- _Problem_:
The listing below contains a span that opens with the line containing "You are a computer-use" and closes with the line containing "Task: Open the". Return that span exactly.

- _Extracted data_:
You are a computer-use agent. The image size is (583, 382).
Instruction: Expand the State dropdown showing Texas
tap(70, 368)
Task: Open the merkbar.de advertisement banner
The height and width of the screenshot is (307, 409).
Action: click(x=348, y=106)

...

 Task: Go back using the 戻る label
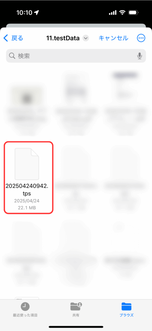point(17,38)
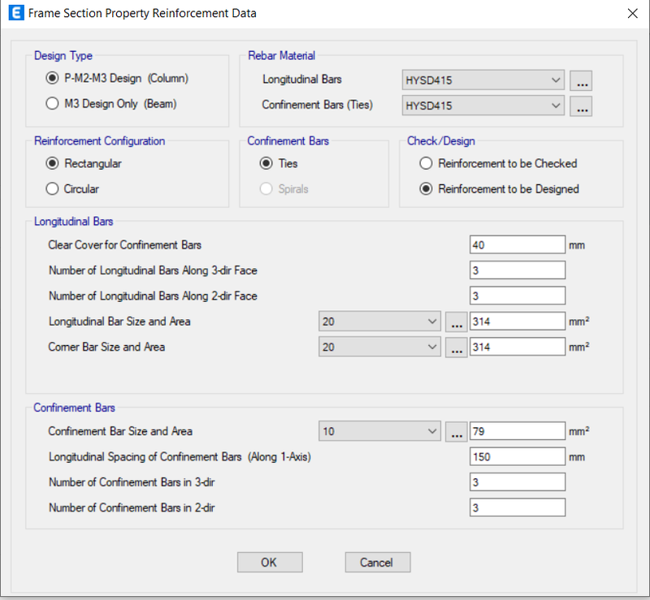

- _Answer for this exercise_:
You are a computer-use agent. The image size is (583, 382).
Instruction: Expand the State dropdown showing Texas
tap(70, 368)
Task: Open the merkbar.de advertisement banner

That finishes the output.